Per i cattolici (non solo) italiani, e per ogni altro cristiano, tutto dovrebbe esser chiaro da più di due millenni. E altrettanto per coloro che, comunque credano e comunque la pensino, sono coscienti della vera forza dell’identità generata dall’umanesimo concreto e inclusivo che ci appartiene e al quale apparteniamo da secoli e che il Vangelo ha illuminato e deve maggiormente illuminare in questo tormentato passaggio d’epoca. Davanti a noi c’è più che mai la splendida ma niente affatto scontata impresa di comporre e valorizzare le umane diversità, e non da contrapporle sino alla guerra dei mondi e delle antropologie, sino agli scontri di civiltà. E credo che questa sia una missione inevitabile per le comunità cristiane e per ogni persona di retta coscienza. E so che è compito della scuola accompagnarlo. Una scuola che già sa farlo, ma che deve essere messa in condizione di farlo sempre meglio. Passa dalla strada della formazione delle coscienze e delle intelligenze, come fu per Terenzio, la via della cittadinanza, anzi e della concittadinanza e della pace. Vale per il mondo e vale qui da noi. E ha conseguenze, o dovrebbe infine averne, anche legislative. Che lo si chiami Ius culturae o Ius scholae o in altro modo, nulla cambia, purché abbia questa buona sostanza.

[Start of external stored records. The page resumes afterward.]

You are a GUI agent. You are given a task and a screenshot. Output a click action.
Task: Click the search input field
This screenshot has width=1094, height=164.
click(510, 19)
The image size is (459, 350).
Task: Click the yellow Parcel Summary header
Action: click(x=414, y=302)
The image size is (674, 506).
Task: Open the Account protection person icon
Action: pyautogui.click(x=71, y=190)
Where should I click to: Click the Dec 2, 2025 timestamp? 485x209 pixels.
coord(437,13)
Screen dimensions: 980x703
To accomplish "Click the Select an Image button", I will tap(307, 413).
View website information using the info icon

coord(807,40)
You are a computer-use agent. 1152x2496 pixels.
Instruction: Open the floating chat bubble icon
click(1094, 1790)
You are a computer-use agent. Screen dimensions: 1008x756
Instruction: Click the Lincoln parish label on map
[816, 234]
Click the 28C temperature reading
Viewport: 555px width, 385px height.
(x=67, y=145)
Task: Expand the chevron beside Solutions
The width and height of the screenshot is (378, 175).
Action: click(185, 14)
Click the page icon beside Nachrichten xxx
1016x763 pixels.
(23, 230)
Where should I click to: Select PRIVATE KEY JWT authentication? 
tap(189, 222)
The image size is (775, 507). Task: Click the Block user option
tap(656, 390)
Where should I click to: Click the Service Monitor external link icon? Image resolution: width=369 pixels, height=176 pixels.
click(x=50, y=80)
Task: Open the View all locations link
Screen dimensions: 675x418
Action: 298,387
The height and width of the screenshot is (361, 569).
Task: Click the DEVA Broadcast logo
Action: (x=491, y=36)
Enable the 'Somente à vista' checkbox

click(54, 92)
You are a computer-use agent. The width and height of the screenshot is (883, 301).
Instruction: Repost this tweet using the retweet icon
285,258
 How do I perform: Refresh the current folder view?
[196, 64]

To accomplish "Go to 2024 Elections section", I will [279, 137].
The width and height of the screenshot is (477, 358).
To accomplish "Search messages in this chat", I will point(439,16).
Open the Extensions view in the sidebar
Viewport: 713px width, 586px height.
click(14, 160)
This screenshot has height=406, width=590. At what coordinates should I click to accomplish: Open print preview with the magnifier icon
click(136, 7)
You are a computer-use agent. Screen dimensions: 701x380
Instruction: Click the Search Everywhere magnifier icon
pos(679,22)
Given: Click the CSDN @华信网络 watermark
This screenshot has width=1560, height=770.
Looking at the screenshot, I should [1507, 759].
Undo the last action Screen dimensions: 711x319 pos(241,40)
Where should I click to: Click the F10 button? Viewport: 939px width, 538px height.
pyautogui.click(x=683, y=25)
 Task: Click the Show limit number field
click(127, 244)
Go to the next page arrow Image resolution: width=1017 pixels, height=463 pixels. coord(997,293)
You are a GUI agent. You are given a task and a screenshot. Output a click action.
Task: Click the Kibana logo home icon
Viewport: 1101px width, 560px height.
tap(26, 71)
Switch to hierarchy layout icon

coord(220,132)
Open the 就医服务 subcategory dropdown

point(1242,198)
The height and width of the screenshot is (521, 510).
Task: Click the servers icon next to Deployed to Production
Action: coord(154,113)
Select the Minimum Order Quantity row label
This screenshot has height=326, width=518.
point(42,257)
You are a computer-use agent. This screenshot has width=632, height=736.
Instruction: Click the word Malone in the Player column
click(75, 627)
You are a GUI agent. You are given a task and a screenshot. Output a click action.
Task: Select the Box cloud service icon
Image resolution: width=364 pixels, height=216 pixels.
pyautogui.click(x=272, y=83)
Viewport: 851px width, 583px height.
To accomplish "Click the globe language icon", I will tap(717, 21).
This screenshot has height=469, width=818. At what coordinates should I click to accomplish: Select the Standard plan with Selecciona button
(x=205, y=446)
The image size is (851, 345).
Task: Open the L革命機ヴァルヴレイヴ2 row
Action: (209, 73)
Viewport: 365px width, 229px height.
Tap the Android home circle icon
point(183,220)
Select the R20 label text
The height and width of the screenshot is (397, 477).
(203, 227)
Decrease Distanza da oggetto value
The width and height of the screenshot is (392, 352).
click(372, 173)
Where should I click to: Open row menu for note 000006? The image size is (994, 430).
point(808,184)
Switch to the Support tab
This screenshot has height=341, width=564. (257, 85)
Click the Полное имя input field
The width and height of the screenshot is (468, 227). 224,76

Ecco perché, gentile amico, anch’io, continuo a ripetere che da sostituire ci sono le disastrose retoriche respingenti ed escludenti che ancora vengono alimentate. La mobilità umana è parte essenziale della vita della Terra e della costruzione del futuro e della ricchezza delle società. La grande novità dell’ultimo secolo e mezzo è che essa si realizza sempre in modo incruento nonostante che ci siano ancora guerre e depredamenti, persecuzioni e miseria alla base di tanti dolorosi sradicamenti e dell’emigrazione forzata di persone e famiglie. Ma nessun gruppo si presenta più con le armi in pugno ai confini degli altri. E questo succede nonostante che si continui follemente a inzeppare il mondo di armi sempre più distruttive. Bisogna saperlo vedere, bisogna capirlo e farlo capire. La via maestra è accogliere, riconoscere e valorizzare la nostra comune umanità. E va percorsa con saggezza e regole chiare, senza pensare che tutto sia facile (nella nostra vita e nei nostri incontri non tutto lo è), ma con alla base questa condivisa e fraterna consapevolezza della stessa grande famiglia di cui facciamo parte. Mi piace pensare che tutto ciò sia la traduzione “in carne e ossa” di quell’umanesimo potente e liberante di cui lei scrive e che su queste pagine di “Avvenire” trova da molti anni costante e plurale voce. Continuo a sperare e a spendermi affinché coloro che hanno potere e dovere politico in Italia e in Europa ne siano altrettanto consci e, nelle loro scelte, una buona volta si dimostrino all’altezza.